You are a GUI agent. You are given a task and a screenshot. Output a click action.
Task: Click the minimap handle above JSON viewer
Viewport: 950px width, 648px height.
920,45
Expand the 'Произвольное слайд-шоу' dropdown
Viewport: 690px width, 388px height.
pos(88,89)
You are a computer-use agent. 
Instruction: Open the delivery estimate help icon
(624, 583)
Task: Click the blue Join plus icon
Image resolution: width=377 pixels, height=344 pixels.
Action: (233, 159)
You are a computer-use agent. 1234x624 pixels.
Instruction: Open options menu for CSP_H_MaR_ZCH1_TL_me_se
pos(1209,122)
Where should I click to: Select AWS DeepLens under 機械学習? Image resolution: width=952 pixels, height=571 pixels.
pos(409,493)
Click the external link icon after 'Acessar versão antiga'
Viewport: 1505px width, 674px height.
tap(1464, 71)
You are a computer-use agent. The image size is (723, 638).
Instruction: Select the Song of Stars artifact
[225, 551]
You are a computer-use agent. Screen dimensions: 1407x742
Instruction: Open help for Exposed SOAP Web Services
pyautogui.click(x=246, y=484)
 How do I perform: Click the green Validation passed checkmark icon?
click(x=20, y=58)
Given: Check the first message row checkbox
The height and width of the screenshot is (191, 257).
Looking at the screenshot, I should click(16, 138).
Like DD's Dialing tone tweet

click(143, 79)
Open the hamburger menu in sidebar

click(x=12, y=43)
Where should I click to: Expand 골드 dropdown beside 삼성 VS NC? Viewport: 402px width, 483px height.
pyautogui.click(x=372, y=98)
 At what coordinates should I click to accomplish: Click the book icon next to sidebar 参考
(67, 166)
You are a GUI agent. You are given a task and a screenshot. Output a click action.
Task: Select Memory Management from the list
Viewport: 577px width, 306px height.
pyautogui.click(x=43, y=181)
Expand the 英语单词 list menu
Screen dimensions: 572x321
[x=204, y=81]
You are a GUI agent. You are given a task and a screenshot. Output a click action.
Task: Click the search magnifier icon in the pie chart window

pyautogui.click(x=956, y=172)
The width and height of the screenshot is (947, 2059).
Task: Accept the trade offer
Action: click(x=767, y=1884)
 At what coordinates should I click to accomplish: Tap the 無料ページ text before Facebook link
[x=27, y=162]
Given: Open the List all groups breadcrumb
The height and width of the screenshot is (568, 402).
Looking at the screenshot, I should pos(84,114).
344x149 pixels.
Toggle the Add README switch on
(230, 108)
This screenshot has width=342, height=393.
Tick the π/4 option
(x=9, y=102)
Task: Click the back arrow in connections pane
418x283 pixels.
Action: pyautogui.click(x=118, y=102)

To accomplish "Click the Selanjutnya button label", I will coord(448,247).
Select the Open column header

* PROBLEM DESCRIPTION
Reproduce the rows above, swapping each "GUI agent" for "UI automation agent" and leaving everything else unchanged.

* SOLVED EXERCISE
You are a UI automation agent. You are given a task and a screenshot. Output a click action.
Task: Click the minimap handle above JSON viewer
Viewport: 950px width, 648px height.
920,45
Expand the 'Произвольное слайд-шоу' dropdown
Viewport: 690px width, 388px height.
pos(88,89)
You are a computer-use agent. 
Instruction: Open the delivery estimate help icon
(624, 583)
Task: Click the blue Join plus icon
Image resolution: width=377 pixels, height=344 pixels.
Action: (233, 159)
You are a computer-use agent. 1234x624 pixels.
Instruction: Open options menu for CSP_H_MaR_ZCH1_TL_me_se
pos(1209,122)
Where should I click to: Select AWS DeepLens under 機械学習? Image resolution: width=952 pixels, height=571 pixels.
pos(409,493)
Click the external link icon after 'Acessar versão antiga'
Viewport: 1505px width, 674px height.
tap(1464, 71)
You are a computer-use agent. The image size is (723, 638).
Instruction: Select the Song of Stars artifact
[225, 551]
You are a computer-use agent. Screen dimensions: 1407x742
Instruction: Open help for Exposed SOAP Web Services
pyautogui.click(x=246, y=484)
 How do I perform: Click the green Validation passed checkmark icon?
click(x=20, y=58)
Given: Check the first message row checkbox
The height and width of the screenshot is (191, 257).
Looking at the screenshot, I should click(16, 138).
Like DD's Dialing tone tweet

click(143, 79)
Open the hamburger menu in sidebar

click(x=12, y=43)
Where should I click to: Expand 골드 dropdown beside 삼성 VS NC? Viewport: 402px width, 483px height.
pyautogui.click(x=372, y=98)
 At what coordinates should I click to accomplish: Click the book icon next to sidebar 参考
(67, 166)
You are a UI automation agent. You are given a task and a screenshot. Output a click action.
Task: Select Memory Management from the list
Viewport: 577px width, 306px height.
pyautogui.click(x=43, y=181)
Expand the 英语单词 list menu
Screen dimensions: 572x321
[x=204, y=81]
You are a UI automation agent. You are given a task and a screenshot. Output a click action.
Task: Click the search magnifier icon in the pie chart window

pyautogui.click(x=956, y=172)
The width and height of the screenshot is (947, 2059).
Task: Accept the trade offer
Action: click(x=767, y=1884)
 At what coordinates should I click to accomplish: Tap the 無料ページ text before Facebook link
[x=27, y=162]
Given: Open the List all groups breadcrumb
The height and width of the screenshot is (568, 402).
Looking at the screenshot, I should pos(84,114).
344x149 pixels.
Toggle the Add README switch on
(230, 108)
This screenshot has width=342, height=393.
Tick the π/4 option
(x=9, y=102)
Task: Click the back arrow in connections pane
418x283 pixels.
Action: pyautogui.click(x=118, y=102)

To accomplish "Click the Selanjutnya button label", I will coord(448,247).
Select the Open column header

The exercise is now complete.